• Want to help us with this year's BoS Trials?
    Let us know before 30 June. See this thread for details
  • Looking for HSC notes and resources?
    Check out our Notes & Resources page

Help!! Chemical properties of radioisotope. (1 Viewer)

9876543210

everything's fuzzy..
Joined
Nov 19, 2008
Messages
54
Location
innisfree
Gender
Female
HSC
2009
does anyone know what the chemical properties of cobalt-60 (radiotherapy) and caesium-137 (thickness gauges in industry) are???
 

independantz

Member
Joined
Apr 4, 2007
Messages
409
Gender
Male
HSC
2008
wikipedia is your friend.

From what i can remember for cobalt-60, it has a half life of 6years and is a gamma ray emiiter so it can be used to preserve foods, by passing gamma rays through them and destroying microbes etc...
 

minijumbuk

┗(^o^ )┓三
Joined
Apr 23, 2007
Messages
652
Gender
Male
HSC
2008
independantz said:
wikipedia is your friend.

From what i can remember for cobalt-60, it has a half life of 6years and is a gamma ray emiiter so it can be used to preserve foods, by passing gamma rays through them and destroying microbes etc...
I think those are nuclear properties, and not chemical.
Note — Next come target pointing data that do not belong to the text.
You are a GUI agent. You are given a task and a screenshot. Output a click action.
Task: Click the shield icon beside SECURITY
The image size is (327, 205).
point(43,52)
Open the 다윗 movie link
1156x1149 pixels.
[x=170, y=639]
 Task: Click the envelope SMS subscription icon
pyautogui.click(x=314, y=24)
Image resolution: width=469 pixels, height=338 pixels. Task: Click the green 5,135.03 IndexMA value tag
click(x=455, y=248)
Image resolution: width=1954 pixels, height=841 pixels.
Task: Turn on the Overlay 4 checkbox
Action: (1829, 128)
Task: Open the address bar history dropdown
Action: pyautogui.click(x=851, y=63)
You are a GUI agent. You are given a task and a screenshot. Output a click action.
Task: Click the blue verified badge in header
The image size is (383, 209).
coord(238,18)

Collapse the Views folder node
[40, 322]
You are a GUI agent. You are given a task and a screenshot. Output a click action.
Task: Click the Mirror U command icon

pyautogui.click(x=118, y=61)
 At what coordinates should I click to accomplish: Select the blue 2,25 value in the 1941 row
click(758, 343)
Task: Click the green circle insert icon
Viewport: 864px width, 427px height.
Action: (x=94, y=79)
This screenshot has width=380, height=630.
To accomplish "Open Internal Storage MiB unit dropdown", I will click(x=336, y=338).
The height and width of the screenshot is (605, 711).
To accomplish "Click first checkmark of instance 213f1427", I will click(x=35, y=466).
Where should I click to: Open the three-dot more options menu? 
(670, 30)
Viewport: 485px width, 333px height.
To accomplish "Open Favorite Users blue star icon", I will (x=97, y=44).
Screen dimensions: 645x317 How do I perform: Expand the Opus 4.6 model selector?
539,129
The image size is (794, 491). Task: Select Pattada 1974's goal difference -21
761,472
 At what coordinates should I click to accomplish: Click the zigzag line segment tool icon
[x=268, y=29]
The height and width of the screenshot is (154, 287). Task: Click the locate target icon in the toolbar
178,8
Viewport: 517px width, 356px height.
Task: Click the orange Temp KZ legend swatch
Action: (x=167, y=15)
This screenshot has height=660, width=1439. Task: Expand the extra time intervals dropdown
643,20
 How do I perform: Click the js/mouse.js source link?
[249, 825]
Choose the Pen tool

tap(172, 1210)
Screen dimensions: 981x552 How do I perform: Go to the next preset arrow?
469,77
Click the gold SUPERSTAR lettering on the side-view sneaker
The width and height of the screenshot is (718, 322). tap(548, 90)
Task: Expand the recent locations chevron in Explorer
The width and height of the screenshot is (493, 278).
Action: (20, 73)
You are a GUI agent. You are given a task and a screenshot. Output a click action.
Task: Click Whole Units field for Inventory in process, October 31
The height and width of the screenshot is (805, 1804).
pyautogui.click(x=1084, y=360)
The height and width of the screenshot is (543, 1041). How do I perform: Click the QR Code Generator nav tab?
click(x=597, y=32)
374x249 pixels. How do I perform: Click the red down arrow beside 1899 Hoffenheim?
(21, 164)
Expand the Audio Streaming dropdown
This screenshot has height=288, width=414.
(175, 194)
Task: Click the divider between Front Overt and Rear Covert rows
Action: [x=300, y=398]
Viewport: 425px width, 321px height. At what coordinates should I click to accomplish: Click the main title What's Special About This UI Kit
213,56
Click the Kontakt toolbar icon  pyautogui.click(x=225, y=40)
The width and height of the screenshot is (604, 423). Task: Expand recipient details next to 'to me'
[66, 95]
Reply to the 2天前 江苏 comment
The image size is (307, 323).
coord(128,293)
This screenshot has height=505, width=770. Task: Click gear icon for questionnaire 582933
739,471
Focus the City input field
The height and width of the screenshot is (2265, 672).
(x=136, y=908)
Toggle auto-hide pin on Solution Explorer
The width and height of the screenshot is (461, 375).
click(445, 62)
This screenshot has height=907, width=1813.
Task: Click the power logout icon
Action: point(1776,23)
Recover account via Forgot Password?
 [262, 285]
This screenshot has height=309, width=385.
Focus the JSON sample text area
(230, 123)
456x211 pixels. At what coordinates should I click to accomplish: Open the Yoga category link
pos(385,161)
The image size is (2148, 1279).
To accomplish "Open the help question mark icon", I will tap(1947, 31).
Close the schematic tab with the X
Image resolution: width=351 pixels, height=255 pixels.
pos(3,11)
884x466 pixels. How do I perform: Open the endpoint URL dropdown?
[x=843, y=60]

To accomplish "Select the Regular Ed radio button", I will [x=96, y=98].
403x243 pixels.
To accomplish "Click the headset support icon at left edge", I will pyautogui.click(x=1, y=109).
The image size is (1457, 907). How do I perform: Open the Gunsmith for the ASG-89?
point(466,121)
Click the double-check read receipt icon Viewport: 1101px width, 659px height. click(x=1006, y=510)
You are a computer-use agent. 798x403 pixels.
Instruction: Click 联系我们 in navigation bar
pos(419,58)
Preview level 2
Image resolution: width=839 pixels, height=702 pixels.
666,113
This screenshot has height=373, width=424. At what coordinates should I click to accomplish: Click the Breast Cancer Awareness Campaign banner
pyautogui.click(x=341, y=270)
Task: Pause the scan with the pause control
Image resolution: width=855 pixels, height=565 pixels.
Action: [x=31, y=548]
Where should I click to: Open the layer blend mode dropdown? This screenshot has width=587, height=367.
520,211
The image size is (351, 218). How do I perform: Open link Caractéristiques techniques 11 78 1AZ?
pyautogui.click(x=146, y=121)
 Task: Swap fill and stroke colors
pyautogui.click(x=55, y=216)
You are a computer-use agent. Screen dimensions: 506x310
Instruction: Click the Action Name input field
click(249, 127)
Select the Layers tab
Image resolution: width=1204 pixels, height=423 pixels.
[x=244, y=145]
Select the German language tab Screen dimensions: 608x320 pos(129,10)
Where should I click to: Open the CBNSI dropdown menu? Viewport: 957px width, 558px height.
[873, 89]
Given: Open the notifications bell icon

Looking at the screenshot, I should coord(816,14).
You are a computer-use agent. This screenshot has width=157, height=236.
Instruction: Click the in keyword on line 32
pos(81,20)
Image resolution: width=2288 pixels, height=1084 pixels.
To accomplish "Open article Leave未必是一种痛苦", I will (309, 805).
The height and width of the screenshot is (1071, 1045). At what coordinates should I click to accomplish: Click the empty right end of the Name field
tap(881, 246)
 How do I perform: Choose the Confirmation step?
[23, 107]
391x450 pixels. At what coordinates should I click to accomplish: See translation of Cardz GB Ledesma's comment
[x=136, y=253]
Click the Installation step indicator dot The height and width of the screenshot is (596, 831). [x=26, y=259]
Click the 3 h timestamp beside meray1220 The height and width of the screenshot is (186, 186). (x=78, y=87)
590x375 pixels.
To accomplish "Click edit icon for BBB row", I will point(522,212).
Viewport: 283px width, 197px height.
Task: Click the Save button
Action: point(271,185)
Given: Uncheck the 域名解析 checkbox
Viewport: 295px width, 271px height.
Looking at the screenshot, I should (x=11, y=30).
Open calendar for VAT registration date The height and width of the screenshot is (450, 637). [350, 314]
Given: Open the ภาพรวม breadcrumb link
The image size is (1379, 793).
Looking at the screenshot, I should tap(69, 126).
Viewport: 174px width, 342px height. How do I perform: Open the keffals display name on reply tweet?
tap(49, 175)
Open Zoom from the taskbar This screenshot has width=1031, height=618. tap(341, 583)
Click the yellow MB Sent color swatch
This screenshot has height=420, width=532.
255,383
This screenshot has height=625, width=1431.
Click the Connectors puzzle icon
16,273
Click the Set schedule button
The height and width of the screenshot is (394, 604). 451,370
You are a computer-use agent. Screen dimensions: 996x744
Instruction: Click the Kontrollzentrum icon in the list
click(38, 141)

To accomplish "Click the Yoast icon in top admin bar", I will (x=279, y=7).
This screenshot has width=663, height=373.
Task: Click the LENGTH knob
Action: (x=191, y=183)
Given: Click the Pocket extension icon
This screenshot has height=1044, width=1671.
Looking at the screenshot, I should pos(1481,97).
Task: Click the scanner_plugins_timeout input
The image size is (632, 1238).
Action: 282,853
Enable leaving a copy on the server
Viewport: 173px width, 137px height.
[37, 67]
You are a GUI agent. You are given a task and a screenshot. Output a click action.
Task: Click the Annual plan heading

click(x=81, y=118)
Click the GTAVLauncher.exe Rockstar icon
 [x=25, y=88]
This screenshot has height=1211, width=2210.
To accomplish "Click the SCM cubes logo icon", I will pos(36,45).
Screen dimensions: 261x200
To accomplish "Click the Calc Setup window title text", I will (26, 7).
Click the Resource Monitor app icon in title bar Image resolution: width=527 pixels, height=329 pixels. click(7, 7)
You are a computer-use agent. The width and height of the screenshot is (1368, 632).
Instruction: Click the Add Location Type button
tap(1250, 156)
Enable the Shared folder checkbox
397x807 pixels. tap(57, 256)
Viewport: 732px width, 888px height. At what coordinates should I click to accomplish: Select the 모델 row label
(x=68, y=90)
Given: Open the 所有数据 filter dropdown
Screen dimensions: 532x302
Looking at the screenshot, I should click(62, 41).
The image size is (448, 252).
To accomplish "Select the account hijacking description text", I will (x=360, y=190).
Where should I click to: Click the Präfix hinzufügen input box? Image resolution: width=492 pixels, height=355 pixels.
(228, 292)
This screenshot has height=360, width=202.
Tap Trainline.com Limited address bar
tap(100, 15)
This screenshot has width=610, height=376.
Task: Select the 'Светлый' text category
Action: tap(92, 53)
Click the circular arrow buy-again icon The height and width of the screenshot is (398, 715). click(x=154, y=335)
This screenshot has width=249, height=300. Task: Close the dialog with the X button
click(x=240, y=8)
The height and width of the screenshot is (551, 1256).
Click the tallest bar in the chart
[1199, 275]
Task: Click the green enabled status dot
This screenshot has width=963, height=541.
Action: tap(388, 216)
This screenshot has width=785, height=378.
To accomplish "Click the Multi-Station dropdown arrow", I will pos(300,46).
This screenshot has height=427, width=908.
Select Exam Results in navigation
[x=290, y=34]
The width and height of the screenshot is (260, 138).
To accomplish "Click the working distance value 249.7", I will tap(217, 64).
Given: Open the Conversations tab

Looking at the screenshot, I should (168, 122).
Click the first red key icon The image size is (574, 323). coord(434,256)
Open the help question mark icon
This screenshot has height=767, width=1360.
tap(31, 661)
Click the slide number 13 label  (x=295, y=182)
Hmm, I'm not sure about those radioisotopes, since I did not do them, but chemical properties generally refer to their reactions in different environments. E.g. Technetium 99m can be carried in blood without reacting, so it can perform its function in diagnostics while keeping the patient safe, as the intake of the Tc-99m won't harm body cells.

That would be the chemical properties of Tc-99m.
The nuclear properties would be: releases gamma radiation, has a half life of ~5 hours.
 

sinophile

Well-Known Member
Joined
Oct 25, 2008
Messages
1,341
Gender
Undisclosed
HSC
N/A
Im pretty sure chemical properties don't depend on the isotope, because different isoptopes have only different nuclei. You could just look up chemical properties of those elements if youre only interested in chemical properties,m rather than nuclear properties
 

Pwnage101

Moderator
Joined
May 3, 2008
Messages
1,408
Location
in Pursuit of Happiness.
Gender
Undisclosed
HSC
N/A
9876543210 said:
does anyone know what the chemical properties of cobalt-60 (radiotherapy) and caesium-137 (thickness gauges in industry) are???
independantz is right

for this dot point they want half life and whether it is high/low energy radiation and the type it is
 

badquinton304

Member
Joined
Jun 4, 2007
Messages
884
Gender
Male
HSC
2009
Cobalt-60 is completely insoluble in water so I guess that would help with potential contamination of bodily fluids. Cs-137 is soluble in water but I do not know how that would help.
 

bored of sc

Active Member
Joined
Nov 10, 2007
Messages
2,314
Gender
Male
HSC
2009
The board of studies use "chemical properties" in this context to mean half life, type of radiation emitted etc. It is used incorrectly though since chemical properties actually means the ways in which atoms interact via electron transfer, sharing etc rather than the way the 'nucleus' changes.